As sondas espaciais já passam de 10 000 e são essenciais para geolocalização, meteorologia, transmissão de sinais de rádio e TV, comunicação e, é claro, para o bom funcionamento da internet. Esse número, no entanto, sofreu uma grande expansão nos últimos anos, como resultado de uma revolução profunda e silenciosa: a decolagem de sondas pequeninas, no avesso dos brutamontes trambolhudos de antes, com tamanhos que se aproximavam dos de carros, ônibus e até casas, como é o caso da Estação Espacial Internacional (ISS, na sigla em inglês). Os numerosos, embora diminutos, aparelhos de hoje são os chamados cubesats, e alguns podem pesar apenas 1 quilograma.
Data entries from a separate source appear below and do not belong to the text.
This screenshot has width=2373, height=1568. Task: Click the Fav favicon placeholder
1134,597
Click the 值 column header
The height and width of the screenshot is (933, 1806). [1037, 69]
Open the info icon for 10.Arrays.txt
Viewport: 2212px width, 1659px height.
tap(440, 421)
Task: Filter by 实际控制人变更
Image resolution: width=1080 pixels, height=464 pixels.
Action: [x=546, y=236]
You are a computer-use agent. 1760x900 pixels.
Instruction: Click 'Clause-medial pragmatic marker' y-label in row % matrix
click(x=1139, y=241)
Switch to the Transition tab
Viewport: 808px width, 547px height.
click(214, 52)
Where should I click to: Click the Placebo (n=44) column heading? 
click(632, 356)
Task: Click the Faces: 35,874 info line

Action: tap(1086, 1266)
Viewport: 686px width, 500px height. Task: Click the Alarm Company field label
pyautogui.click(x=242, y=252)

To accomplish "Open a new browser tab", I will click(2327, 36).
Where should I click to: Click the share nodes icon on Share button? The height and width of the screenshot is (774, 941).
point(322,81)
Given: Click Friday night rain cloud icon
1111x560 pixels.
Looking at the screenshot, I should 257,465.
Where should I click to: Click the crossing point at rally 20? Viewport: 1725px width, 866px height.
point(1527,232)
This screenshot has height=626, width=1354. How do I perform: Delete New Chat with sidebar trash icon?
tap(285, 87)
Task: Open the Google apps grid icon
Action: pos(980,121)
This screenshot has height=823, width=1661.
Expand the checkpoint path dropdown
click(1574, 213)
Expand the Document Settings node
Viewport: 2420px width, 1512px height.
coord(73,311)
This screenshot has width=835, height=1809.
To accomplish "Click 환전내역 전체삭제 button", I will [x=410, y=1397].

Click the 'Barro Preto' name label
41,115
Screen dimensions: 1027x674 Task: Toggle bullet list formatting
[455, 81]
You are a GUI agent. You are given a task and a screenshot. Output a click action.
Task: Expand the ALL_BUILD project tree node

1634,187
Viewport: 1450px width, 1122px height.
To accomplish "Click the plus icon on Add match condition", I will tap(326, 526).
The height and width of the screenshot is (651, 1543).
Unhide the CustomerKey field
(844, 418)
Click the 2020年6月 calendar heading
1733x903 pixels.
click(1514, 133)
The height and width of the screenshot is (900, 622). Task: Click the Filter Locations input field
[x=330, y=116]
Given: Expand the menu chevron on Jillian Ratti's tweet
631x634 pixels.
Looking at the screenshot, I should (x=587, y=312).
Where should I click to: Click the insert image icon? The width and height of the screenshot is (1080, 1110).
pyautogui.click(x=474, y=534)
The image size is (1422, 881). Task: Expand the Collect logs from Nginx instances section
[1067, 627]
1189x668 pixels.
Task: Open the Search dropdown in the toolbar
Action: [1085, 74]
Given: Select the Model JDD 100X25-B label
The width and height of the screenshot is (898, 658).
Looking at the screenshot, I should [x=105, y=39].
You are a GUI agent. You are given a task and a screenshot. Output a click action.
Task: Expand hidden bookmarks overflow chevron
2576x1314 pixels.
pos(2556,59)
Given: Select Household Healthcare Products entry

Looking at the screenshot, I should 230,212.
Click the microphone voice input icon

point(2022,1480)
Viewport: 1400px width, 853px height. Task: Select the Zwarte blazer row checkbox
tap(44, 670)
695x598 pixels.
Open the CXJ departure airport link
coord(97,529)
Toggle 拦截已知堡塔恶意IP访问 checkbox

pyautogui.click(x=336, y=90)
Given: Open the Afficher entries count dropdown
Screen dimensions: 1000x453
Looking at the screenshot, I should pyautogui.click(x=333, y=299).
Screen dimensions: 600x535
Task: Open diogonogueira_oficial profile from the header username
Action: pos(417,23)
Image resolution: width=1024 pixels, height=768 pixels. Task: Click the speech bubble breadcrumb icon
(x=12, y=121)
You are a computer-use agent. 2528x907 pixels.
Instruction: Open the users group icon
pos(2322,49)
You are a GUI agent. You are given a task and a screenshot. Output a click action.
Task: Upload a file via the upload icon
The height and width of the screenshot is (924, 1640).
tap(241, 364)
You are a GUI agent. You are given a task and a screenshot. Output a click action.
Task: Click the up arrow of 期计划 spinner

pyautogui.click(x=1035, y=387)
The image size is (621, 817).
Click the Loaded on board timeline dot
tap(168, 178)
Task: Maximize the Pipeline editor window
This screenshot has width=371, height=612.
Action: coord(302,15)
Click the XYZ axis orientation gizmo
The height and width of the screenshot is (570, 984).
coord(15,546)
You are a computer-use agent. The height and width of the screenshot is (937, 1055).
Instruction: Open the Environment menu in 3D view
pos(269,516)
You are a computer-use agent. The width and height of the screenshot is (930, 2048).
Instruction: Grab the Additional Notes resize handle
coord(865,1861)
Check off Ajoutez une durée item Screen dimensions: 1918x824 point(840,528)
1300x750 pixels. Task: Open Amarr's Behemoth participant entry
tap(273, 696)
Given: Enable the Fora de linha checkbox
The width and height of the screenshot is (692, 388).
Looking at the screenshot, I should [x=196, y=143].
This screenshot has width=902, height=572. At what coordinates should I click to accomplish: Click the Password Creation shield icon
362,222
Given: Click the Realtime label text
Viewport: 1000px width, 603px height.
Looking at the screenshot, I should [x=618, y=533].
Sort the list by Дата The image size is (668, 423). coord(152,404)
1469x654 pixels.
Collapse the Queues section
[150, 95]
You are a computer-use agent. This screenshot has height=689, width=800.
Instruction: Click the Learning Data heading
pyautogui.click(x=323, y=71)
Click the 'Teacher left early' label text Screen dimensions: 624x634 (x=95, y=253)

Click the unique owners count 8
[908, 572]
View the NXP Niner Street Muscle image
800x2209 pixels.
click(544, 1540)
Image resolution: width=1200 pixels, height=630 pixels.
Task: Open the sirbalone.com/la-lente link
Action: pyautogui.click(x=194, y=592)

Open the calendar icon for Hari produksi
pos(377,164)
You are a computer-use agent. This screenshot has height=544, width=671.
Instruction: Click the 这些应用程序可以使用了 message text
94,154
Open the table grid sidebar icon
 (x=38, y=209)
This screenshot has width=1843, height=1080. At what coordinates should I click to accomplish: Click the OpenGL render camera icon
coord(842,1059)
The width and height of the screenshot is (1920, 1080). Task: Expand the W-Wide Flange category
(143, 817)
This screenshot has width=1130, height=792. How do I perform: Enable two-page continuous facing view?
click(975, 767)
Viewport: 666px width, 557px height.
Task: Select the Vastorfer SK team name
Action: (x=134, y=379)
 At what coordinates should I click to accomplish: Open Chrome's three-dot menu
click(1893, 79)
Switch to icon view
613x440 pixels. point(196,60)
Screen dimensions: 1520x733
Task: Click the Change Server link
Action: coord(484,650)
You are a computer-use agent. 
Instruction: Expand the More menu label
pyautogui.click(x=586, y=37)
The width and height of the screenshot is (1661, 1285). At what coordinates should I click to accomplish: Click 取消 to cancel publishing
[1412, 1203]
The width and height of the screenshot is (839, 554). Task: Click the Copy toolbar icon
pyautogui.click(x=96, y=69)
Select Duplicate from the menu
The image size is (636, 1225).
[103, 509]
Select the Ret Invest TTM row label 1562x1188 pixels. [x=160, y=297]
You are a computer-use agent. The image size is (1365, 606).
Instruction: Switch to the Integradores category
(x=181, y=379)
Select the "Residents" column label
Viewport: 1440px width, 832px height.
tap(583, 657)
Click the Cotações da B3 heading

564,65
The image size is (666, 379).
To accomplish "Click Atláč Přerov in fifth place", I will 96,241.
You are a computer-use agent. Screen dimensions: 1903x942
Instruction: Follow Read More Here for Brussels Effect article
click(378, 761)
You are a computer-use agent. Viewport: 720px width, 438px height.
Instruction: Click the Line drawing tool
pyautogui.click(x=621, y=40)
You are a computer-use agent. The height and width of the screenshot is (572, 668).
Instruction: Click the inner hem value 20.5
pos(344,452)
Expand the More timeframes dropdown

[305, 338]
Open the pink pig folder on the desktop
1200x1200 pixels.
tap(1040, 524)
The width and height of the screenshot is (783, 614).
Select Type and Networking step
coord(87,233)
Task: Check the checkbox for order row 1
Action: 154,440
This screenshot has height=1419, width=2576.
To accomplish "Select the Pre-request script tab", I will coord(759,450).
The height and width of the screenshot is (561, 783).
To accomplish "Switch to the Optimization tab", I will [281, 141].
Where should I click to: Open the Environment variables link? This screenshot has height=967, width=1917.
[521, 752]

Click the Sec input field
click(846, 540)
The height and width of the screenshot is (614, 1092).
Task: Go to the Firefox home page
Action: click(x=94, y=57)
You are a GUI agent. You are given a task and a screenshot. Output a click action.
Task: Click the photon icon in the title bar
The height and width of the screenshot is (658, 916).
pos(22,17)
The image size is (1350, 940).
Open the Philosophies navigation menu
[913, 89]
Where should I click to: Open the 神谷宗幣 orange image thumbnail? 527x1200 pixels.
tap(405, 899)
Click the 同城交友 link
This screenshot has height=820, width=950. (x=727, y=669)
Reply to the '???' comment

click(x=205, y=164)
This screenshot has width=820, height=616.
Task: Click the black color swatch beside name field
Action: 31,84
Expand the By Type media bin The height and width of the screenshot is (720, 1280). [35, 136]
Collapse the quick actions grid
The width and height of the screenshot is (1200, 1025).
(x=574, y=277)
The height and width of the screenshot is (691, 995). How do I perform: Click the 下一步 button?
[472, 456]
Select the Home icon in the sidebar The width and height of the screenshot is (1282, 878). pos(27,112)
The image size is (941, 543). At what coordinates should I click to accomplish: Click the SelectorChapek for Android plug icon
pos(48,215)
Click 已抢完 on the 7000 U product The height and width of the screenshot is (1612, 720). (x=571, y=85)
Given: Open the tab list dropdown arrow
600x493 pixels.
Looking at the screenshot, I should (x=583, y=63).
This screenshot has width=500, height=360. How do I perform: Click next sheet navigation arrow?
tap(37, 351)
É esse o nome dado a uma subcategoria dos nanossatélites, desenvolvidos em 1999 pelas universidades Cal Poly e Stanford, na Califórnia americana. O objetivo era possibilitar a criação de modelos pequenos, de pesquisa, que tivessem baixo custo de montagem e facilidade de lançamento. Por algum tempo, grandes instituições se mantiveram avessas à ideia, por a terem como amadora, mas é postura que mudou. “Trata-se de um modelo de exploração comercial que permite o desenvolvimento de uma economia espacial sem depender de governos ou grandes verbas”, diz Lucas Fonseca, fundador e CEO da Airvantis, uma startup que pretende colocar um cubesat brasileiro ao redor da Lua nos próximos anos.
A preocupação financeira é a regra do jogo. Levar objetos ao espaço é extremamente caro. No caso dos satélites, pode chegar a 35 000 dólares por quilograma. A solução, portanto, foi miniaturizá-los. Com menos de 10 quilogramas e uma grande versatilidade, os cubesats autorizam, por assim dizer, a democratização do acesso ao cosmo. O Brasil, por exemplo, lançou o primeiro em 2014, o NanosatC-BR1, e hoje já tem pelo menos dez outros em órbita, com uma quantidade igual sendo desenvolvida para estreia nos próximos anos.
É projeto de longo prazo, que vem dando frutos. “A ideia era desenvolver um modelo que permitisse a instituições brasileiras lançar experimentos em órbita”, diz Otávio Durão, que participou do desenvolvimento de variados modelos pelo Instituto Nacional de Pesquisas Espaciais (Inpe). “Os satélites de tamanho reduzido abriram uma nova perspectiva para o desenvolvimento do setor espacial, e agora nós temos que aproveitar essa oportunidade.” Além do lançamento de uma constelação de nanossatélites, previsto para os próximos anos, várias empresas brasileiras, como a Visiona e a Engesat, já têm equipamentos semelhantes em órbita. Ao menos dez países africanos, sem tradição espacial, como Senegal e Zimbábue, também estão desenvolvendo esse tipo de tecnologia para entrar de vez no cobiçado setor.
Ela é interessante por estar adequada a necessidades comezinhas, de pés no chão, e não a mirabolantes e indizíveis planos de futuro. Hoje, a maior parte dos cubesats está em órbita baixa e tem utilidade em campos diversos, como o da chamada internet das coisas e na captura de imagens da Terra para fins de controle climático. E o leque de possibilidades vem se abrindo com rapidez impressionante. Nos últimos anos, grandes missões conseguiram colocar os satélites “modestos” nas órbitas da Lua e de Marte. Há, enfim, algo no ar além dos aviões de carreira, e, ainda que não possamos ver daqui onde estamos, convém apostar na imensa esperança alimentada pelo conhecimento humano.